(Beginning of MATERIAL SHOWN)
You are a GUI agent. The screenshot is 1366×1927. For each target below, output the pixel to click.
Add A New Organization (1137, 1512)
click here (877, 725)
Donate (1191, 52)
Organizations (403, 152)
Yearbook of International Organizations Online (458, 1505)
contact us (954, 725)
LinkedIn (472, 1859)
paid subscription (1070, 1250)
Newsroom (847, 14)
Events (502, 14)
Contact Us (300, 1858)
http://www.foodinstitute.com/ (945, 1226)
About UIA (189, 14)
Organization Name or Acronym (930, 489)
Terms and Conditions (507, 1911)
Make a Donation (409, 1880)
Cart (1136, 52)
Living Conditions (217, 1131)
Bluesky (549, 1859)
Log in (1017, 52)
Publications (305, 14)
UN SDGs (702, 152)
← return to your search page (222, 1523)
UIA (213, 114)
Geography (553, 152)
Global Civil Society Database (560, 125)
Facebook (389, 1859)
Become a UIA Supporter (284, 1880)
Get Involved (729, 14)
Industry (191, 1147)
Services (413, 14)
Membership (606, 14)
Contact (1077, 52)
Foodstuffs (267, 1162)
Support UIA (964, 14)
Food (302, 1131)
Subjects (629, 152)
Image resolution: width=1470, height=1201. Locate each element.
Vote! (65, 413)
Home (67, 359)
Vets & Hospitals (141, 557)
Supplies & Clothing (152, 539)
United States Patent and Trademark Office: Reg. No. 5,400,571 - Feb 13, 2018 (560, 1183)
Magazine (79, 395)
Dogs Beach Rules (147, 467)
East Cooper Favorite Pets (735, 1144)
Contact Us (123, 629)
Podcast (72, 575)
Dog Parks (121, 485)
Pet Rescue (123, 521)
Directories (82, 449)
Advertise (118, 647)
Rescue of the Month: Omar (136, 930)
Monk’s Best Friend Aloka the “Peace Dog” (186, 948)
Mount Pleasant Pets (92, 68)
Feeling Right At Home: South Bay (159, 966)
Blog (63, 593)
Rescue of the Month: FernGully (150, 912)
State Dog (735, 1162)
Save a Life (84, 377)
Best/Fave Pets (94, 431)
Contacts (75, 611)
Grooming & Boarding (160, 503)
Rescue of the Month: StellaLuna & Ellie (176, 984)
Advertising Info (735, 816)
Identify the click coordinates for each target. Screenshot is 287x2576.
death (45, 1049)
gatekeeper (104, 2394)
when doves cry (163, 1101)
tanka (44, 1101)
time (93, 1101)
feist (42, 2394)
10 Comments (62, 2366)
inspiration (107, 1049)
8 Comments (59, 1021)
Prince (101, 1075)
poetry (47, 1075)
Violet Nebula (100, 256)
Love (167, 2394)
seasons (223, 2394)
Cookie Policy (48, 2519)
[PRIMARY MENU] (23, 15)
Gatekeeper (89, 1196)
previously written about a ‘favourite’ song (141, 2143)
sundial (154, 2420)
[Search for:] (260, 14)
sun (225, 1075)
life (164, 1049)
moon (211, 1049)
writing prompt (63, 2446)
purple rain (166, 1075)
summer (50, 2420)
(End of MATERIAL SHOWN)
== WHAT THE TASK REQUIRES ==
Set out, exactly as written, the lines from the line with "Grooming & Boarding (160, 503)" to the last line of the records, inclusive, and only those lines.

== EXERCISE RESPONSE ==
Grooming & Boarding (160, 503)
Rescue of the Month: StellaLuna & Ellie (176, 984)
Advertising Info (735, 816)
Identify the click coordinates for each target. Screenshot is 287x2576.
death (45, 1049)
gatekeeper (104, 2394)
when doves cry (163, 1101)
tanka (44, 1101)
time (93, 1101)
feist (42, 2394)
10 Comments (62, 2366)
inspiration (107, 1049)
8 Comments (59, 1021)
Prince (101, 1075)
poetry (47, 1075)
Violet Nebula (100, 256)
Love (167, 2394)
seasons (223, 2394)
Cookie Policy (48, 2519)
[PRIMARY MENU] (23, 15)
Gatekeeper (89, 1196)
previously written about a ‘favourite’ song (141, 2143)
sundial (154, 2420)
[Search for:] (260, 14)
sun (225, 1075)
life (164, 1049)
moon (211, 1049)
writing prompt (63, 2446)
purple rain (166, 1075)
summer (50, 2420)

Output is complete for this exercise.